I think your concerns are natural. I do think it may be worth exploring whether she is neurodivergent - autism comes to mind. Regarding autism there is no ‘one type fits all’! Even if you don’t get a formal diagnosis it may help you understand her ‘quirks/traits’. Also if she starts to question herself or maybe struggles to understand other people then you’ll have more of an understanding - as she will.

Genevieve29 · 22/09/2025 14:22

Sorry, a bit late to the party, here, but OP, she sounds just like my daughter (now in Y10) who is diagnosed Autistic and is awaiting an additional diagnosis for ADHD. Because mine is academically able (also hopes to go to uni in a few years time), she too would not have given school any reason to flag her. They don't want to add to the already huge work-load of the SENs caused by the inclusion of all kids, for which they are under-funded. I had to push quite hard to get her recognition for the unusual way she behaves socially - she is, as you describe your daughter, very enthusiastic about people, considers them all to be her "friends", idolises one of the 2 "real" friends she has, etc. She too is young compared to her peers, and more dependent on us than her older sisters ever were. She has no interest in makeup, fashion or boys, things her peers are into. We are pursuing the additional ADHD diagnosis because it is that aspect that causes more concern; the lack of executive function demonstrated by her inability to plan tasks in a sequential way, e.g. it was a revelation to her when I suggested she take her clean underwear into the bathroom with her, so that she does not appear on the landing stark naked after her shower!

She could possibly cook for herself, in as much as she is perfectly capable of following a recipe, but she is likely to get distracted, walk away and leave food to burn. So uni is going to be quite a challenge, socially and prractically, rather than academiclaly. And that's why I'm glad to have official diagnoses - so that "reasonable adjustments" will need to be made by the university (which may still need to be local-ish, so that she can live at home.)
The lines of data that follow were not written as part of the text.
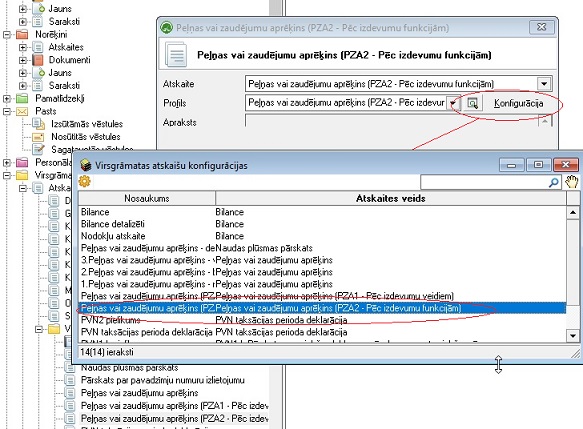Collapse the Norēķini tree node
The height and width of the screenshot is (429, 583).
[x=7, y=35]
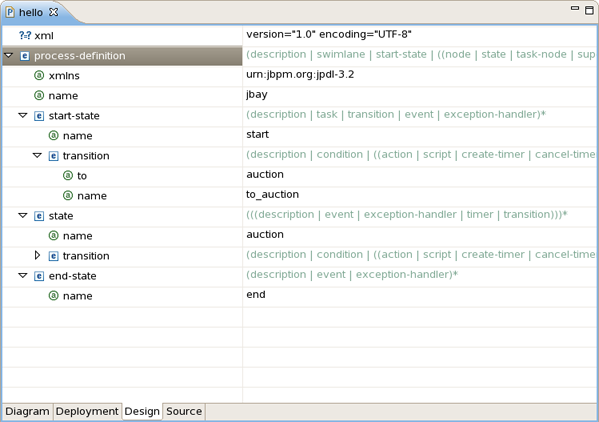Click the start-state element icon
Screen dimensions: 599x422
pos(39,116)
There's nothing "wrong" with her, she's a delight, but acknowledging her differences means we can plan how best to help her become a fully-fledged adult. Helping her to become capable of living happily in a society that does not see things from her perspective is not "fixing her" - it's just good for her to understand why she thinks differently (but not wrongly!)

BeAquaTiger · 28/09/2025 05:40

Have you considered ADHD? Its very different in girls and being trusting of others and not aware that their intentions may not be good does leave them open to being taken advantage of. There are online quizzes for screening for ADHD and autism that might help you decide if this is likely the underlying reason. It is helpful to know for possible employment support and so they can be aware not everyone is kind and honest like them. Its very common for people pleasing girls to go through school unnoticed by teachers but then really struggle once they leave and are out in the adult world.